What's more striking, is that luxury beliefs aren't at all a new thing. Malcolm X talked about the harmful effects of people that we would today say have luxury beliefs in a discussion he had at UC Berkeley. In the 1963. The same generation the college protestors of today espouse to emulate. The only thing thats changed is the ease of being a self-centered activist.
Malcolm X would have been at those protests :) He believed in a free Palestine and would never tell his muslim brothers and sisters that they hold luxury beliefs.
Malcolm X also said we should take up arms against white moderates lol
I agree with some of what he's saying, many of the protesters do come from privileged backgrounds, are centering themselves, and wouldn't know real world suffering if it hit them in the face.
That said, he has also fallen victim to what he's accusing the protesters of doing = over simplifying the issues. There's a lot more to the defund police and anti-war movements than can be stated in the couple of blithe sentences he shared with us. Maybe his argument would still hold water if he presented us with more information, but this 5 minute video doesn't begin to cover it.
What gives NYT? What's the actual point of this relatively empty and uncompelling "opinion" piece? Clicks and views?
Exactly!!! There is nothing persuasive here because it relies on the viewer not having any knowledge of current protest movements and civil rights movement that could complicate the picture
Drugs actually should be legal because it will help the drug problem by driving down the price of drugs it’s better to fix the real problem like mental health and wealth inequality
Wow, a PhD from Yale who can’t comprehend social movements beyond their surface level appearances. Color me surprised.
"Israel bad" is the social movement, no nuance or context, as can be seen from interviews with said protestors not understanding the regions history.
Fr, it’s almost laughable how much of a propaganda post this vid is
"Yale graduate says war on drugs works."
No, he didn't. He said that in neighborhoods with the worst drug problems they don't want decriminalization. They definitely don't want "safe" use facilities in their neighborhoods. In NYC they have put up vigorous protests against them, and I don't blame them.

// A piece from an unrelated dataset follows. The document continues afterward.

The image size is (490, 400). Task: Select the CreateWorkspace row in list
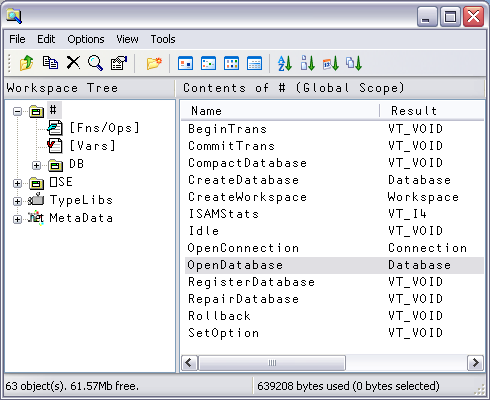pos(334,197)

@@susanaltman5134 don't do drugs white woman, it is very easy
-from all the brown people in the third world.
Uneducated misrepresentations in the comments. He said decriminalizing doesn’t work. Can u distinguish the difference or are you the exact problem????
Also weird to see someone pro-capitalist complaining about spoiled, privileged rich kids. Do you not realise that wealth inequality is an inherent product of the system you defend?
If you didn't believe in capitalism, you wouldn't be using an electronic device made with slave labor. Hypocrite.
The argument made in this video is simply that out-of-touch rich people hold beliefs that they think would help marginalized groups but actually hurt them. He doesn’t make a statement about wealth inequality. But if you want to argue about inequality in capitalism, you must be ready to explain wealth and power inequality that has also existed in socialist and communist nations.
Wealth inequality is downstream from intelligence inequality.
@@DallinPorter-ii4qk ah yes, the tried and true fallacy of whataboutism.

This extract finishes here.